[Opening Information given section]
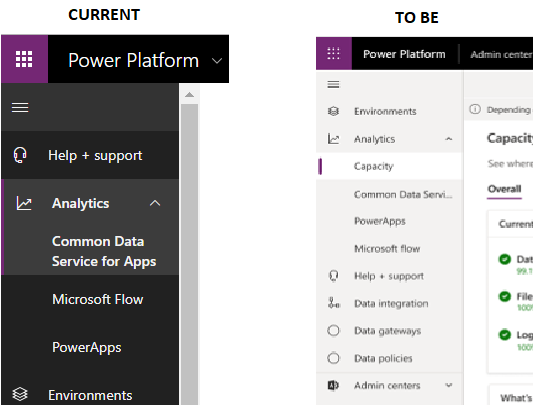Open Microsoft Flow in dark sidebar
The width and height of the screenshot is (534, 405).
coord(98,299)
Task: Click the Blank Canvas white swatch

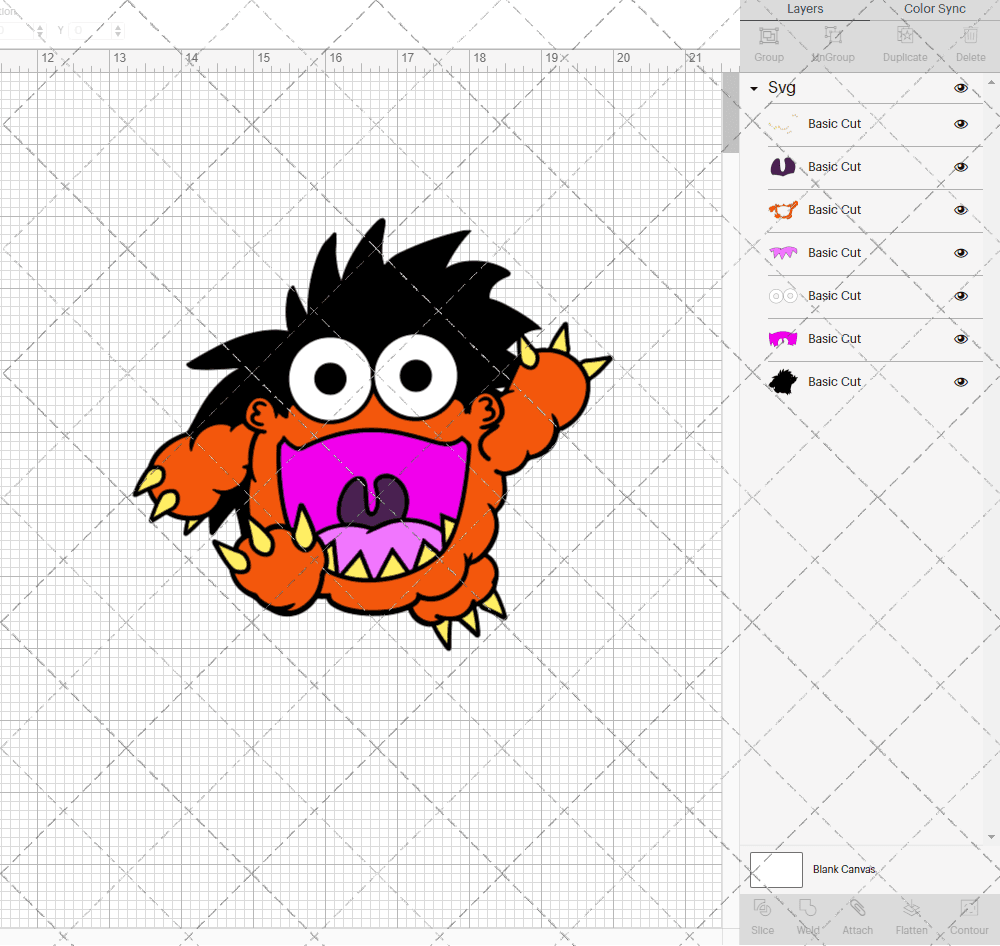Action: 776,869
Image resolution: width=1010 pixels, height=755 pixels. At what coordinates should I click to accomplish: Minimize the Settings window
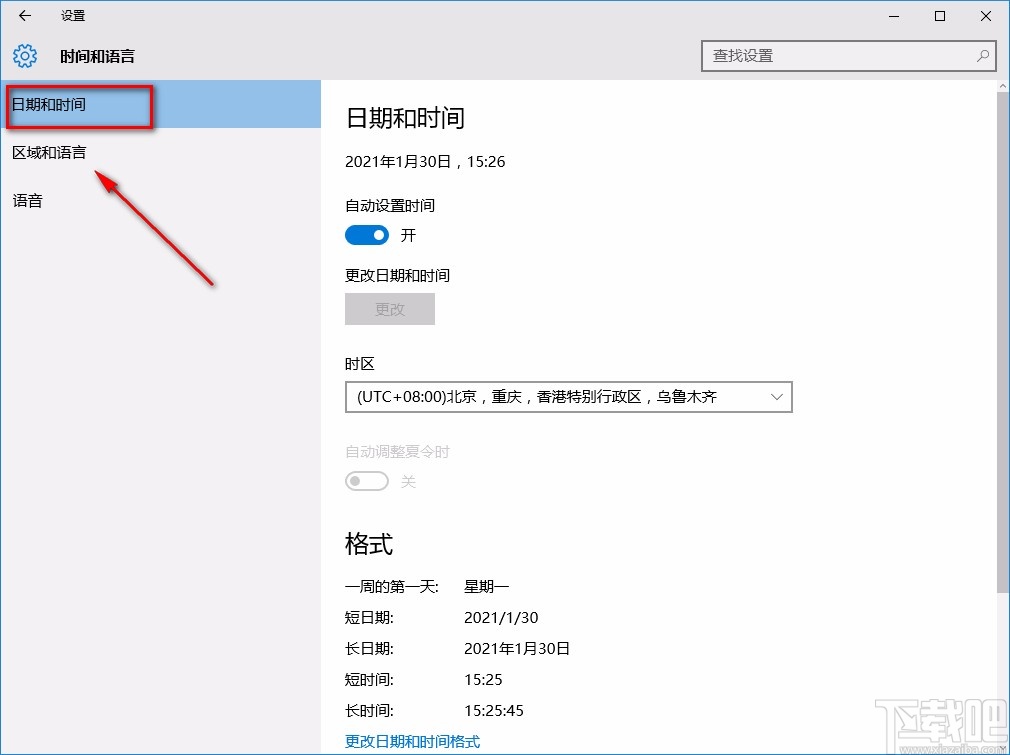(x=893, y=16)
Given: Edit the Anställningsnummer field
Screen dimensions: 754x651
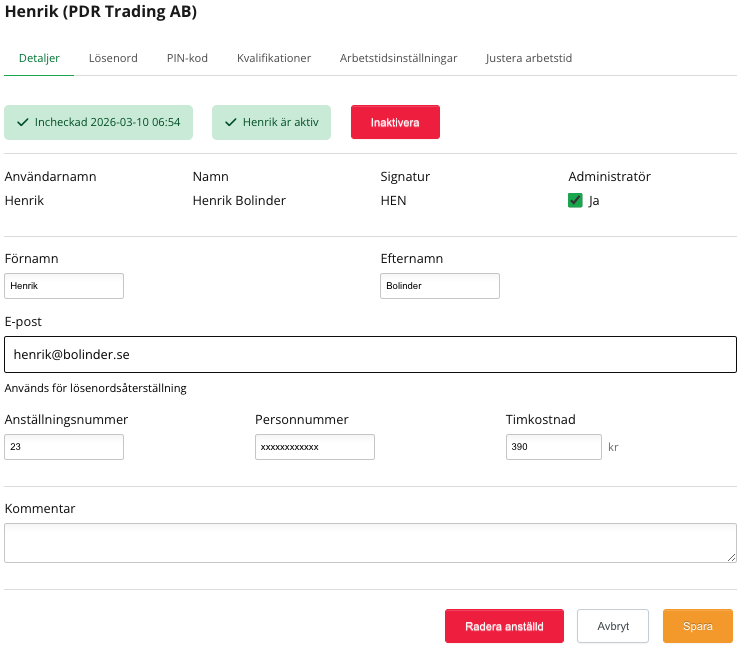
[Closing Information given section]
**Task objective**
Starting at the line with "Image resolution: width=1010", output each line through the final one of the listing above, and nothing else. Pictures are to be left out.

**Output of the task**
Image resolution: width=1010 pixels, height=755 pixels. At what coordinates should I click to accomplish: Minimize the Settings window
(x=893, y=16)
Given: Edit the Anställningsnummer field
Screen dimensions: 754x651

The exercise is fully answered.